==== TASK DATA ====

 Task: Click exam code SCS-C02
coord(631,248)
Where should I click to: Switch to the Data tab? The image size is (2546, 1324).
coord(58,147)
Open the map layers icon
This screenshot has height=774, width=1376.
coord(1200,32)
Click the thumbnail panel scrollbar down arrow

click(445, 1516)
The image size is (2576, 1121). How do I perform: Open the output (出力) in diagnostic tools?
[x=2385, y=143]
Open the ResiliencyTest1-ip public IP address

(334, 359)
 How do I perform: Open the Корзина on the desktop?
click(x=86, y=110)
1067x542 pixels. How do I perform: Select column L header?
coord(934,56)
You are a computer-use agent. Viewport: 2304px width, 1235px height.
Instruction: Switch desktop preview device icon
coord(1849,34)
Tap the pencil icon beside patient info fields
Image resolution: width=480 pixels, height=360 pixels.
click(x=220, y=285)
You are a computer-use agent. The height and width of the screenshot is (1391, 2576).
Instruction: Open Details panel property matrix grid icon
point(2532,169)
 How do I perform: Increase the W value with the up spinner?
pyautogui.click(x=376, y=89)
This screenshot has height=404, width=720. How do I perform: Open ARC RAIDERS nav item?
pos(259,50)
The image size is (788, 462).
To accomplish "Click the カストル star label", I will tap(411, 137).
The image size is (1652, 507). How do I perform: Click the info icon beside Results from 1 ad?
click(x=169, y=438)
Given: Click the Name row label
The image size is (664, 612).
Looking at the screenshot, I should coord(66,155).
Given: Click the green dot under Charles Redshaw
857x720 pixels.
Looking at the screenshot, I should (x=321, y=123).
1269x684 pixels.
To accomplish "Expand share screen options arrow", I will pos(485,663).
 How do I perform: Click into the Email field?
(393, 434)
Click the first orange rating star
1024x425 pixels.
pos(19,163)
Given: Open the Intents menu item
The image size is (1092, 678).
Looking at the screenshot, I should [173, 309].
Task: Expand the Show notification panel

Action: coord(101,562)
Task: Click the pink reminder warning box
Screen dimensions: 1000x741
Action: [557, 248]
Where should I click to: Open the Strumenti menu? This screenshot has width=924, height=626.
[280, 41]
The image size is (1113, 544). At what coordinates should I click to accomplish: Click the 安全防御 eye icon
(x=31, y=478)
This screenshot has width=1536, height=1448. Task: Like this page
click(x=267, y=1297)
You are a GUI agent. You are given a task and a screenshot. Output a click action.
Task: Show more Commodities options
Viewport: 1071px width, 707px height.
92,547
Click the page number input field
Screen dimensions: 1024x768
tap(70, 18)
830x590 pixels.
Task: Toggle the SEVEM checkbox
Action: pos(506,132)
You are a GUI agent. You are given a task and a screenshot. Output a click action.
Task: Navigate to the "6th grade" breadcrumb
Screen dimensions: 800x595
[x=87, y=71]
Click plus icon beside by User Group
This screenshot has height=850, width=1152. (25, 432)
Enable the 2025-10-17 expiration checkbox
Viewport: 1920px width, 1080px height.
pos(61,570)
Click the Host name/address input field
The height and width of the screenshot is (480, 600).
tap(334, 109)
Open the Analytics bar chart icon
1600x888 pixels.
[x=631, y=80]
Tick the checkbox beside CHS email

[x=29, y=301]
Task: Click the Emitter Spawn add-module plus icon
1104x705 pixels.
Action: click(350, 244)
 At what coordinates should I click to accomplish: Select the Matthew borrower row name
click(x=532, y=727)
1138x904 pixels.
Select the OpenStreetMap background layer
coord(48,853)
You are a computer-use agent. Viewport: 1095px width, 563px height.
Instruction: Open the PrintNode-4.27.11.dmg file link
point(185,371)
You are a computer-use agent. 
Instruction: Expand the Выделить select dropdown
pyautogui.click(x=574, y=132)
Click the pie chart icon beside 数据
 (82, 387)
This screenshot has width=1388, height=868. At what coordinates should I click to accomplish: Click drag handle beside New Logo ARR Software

====

*AIM*: Copy out the entire listing above word for word.

*WRITTEN RESPONSE*:
 Task: Click exam code SCS-C02
coord(631,248)
Where should I click to: Switch to the Data tab? The image size is (2546, 1324).
coord(58,147)
Open the map layers icon
This screenshot has height=774, width=1376.
coord(1200,32)
Click the thumbnail panel scrollbar down arrow

click(445, 1516)
The image size is (2576, 1121). How do I perform: Open the output (出力) in diagnostic tools?
[x=2385, y=143]
Open the ResiliencyTest1-ip public IP address

(334, 359)
 How do I perform: Open the Корзина on the desktop?
click(x=86, y=110)
1067x542 pixels. How do I perform: Select column L header?
coord(934,56)
You are a computer-use agent. Viewport: 2304px width, 1235px height.
Instruction: Switch desktop preview device icon
coord(1849,34)
Tap the pencil icon beside patient info fields
Image resolution: width=480 pixels, height=360 pixels.
click(x=220, y=285)
You are a computer-use agent. The height and width of the screenshot is (1391, 2576).
Instruction: Open Details panel property matrix grid icon
point(2532,169)
 How do I perform: Increase the W value with the up spinner?
pyautogui.click(x=376, y=89)
This screenshot has height=404, width=720. How do I perform: Open ARC RAIDERS nav item?
pos(259,50)
The image size is (788, 462).
To accomplish "Click the カストル star label", I will tap(411, 137).
The image size is (1652, 507). How do I perform: Click the info icon beside Results from 1 ad?
click(x=169, y=438)
Given: Click the Name row label
The image size is (664, 612).
Looking at the screenshot, I should coord(66,155).
Given: Click the green dot under Charles Redshaw
857x720 pixels.
Looking at the screenshot, I should (x=321, y=123).
1269x684 pixels.
To accomplish "Expand share screen options arrow", I will pos(485,663).
 How do I perform: Click into the Email field?
(393, 434)
Click the first orange rating star
1024x425 pixels.
pos(19,163)
Given: Open the Intents menu item
The image size is (1092, 678).
Looking at the screenshot, I should [173, 309].
Task: Expand the Show notification panel

Action: coord(101,562)
Task: Click the pink reminder warning box
Screen dimensions: 1000x741
Action: [557, 248]
Where should I click to: Open the Strumenti menu? This screenshot has width=924, height=626.
[280, 41]
The image size is (1113, 544). At what coordinates should I click to accomplish: Click the 安全防御 eye icon
(x=31, y=478)
This screenshot has width=1536, height=1448. Task: Like this page
click(x=267, y=1297)
You are a GUI agent. You are given a task and a screenshot. Output a click action.
Task: Show more Commodities options
Viewport: 1071px width, 707px height.
92,547
Click the page number input field
Screen dimensions: 1024x768
tap(70, 18)
830x590 pixels.
Task: Toggle the SEVEM checkbox
Action: pos(506,132)
You are a GUI agent. You are given a task and a screenshot. Output a click action.
Task: Navigate to the "6th grade" breadcrumb
Screen dimensions: 800x595
[x=87, y=71]
Click plus icon beside by User Group
This screenshot has height=850, width=1152. (25, 432)
Enable the 2025-10-17 expiration checkbox
Viewport: 1920px width, 1080px height.
pos(61,570)
Click the Host name/address input field
The height and width of the screenshot is (480, 600).
tap(334, 109)
Open the Analytics bar chart icon
1600x888 pixels.
[x=631, y=80]
Tick the checkbox beside CHS email

[x=29, y=301]
Task: Click the Emitter Spawn add-module plus icon
1104x705 pixels.
Action: click(350, 244)
 At what coordinates should I click to accomplish: Select the Matthew borrower row name
click(x=532, y=727)
1138x904 pixels.
Select the OpenStreetMap background layer
coord(48,853)
You are a computer-use agent. Viewport: 1095px width, 563px height.
Instruction: Open the PrintNode-4.27.11.dmg file link
point(185,371)
You are a computer-use agent. 
Instruction: Expand the Выделить select dropdown
pyautogui.click(x=574, y=132)
Click the pie chart icon beside 数据
 (82, 387)
This screenshot has width=1388, height=868. At what coordinates should I click to accomplish: Click drag handle beside New Logo ARR Software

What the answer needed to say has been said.